Here's the proof from the textbook:

enter image description here

I understand that $p(y) = \sum_x p(x,y) = \sum_x \color{blue}{p(x)} \, p(y \mid x)$, i.e. $p(y)$ is a linear combination of $p(x)$. But why from the fact that $H(Y)$ concave in $p(y)$ it follows that it's concave in $p(x)$?

And also, why fixing $p(y \mid x)$ is important?
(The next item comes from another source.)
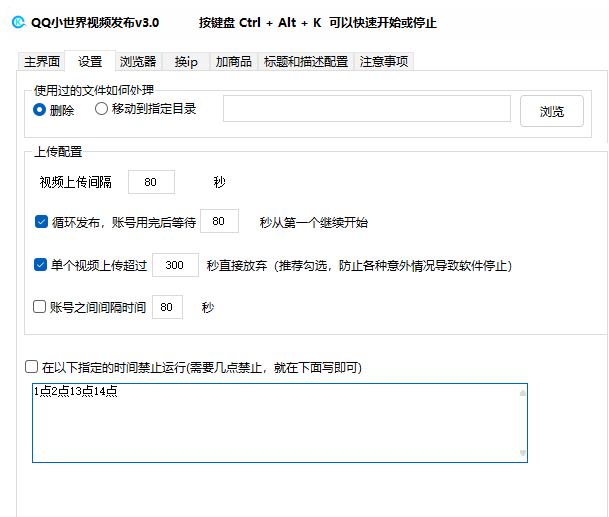Disable the 单个视频上传超过 checkbox
609x517 pixels.
click(x=41, y=265)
It's never negative anyway - it's a probability distribution.

1

There are 1 best solutions below

2
On BEST ANSWER

In general, if $f:\mathbb{R}^n\to \mathbb{R}$ is concave, then for any matrix $A \in\mathbb{R}^{n\times n}$, $f(Ax)$ is also concave in $x$, and the proof uses this fact, i.e., the fact that the concave function of a linear combination is still a concave function.

Proof: For any $0\leq \lambda\leq 1$, and any $x_1,x_2 \in \mathbb{R}^n$, $$ f\left(A\left( \lambda x_1 + (1-\lambda)x_2\right)\right) = f\left(\lambda Ax_1 + (1-\lambda)Ax_2\right) \geq \lambda f(Ax_1) + (1-\lambda)f(Ax_2) , $$ where the inequality follows from the fact that $f$ is concave, and by the definition of concavity. $\square$

Again, in general, it is possible for a function $g: \mathbb{R}^n\to \mathbb{R}$ to be concave in a subset of its arguments when the remaining arguments are fixed, but still not be concave in the entire set of arguments, e.g., a function with two inputs, $g(x,y)$, can be concave in $x$ for every fixed $y$, but not concave in the pair $(x,y)$. In fact, this is exactly the case for mutual information: For a fixed $p(y|x)$, it is concave in $p(x)$; for a fixed $p(x)$, it is convex in $p(y|x)$; and it is neither convex nor concave in the pair $\left( p(x), p(y|x)\right)$.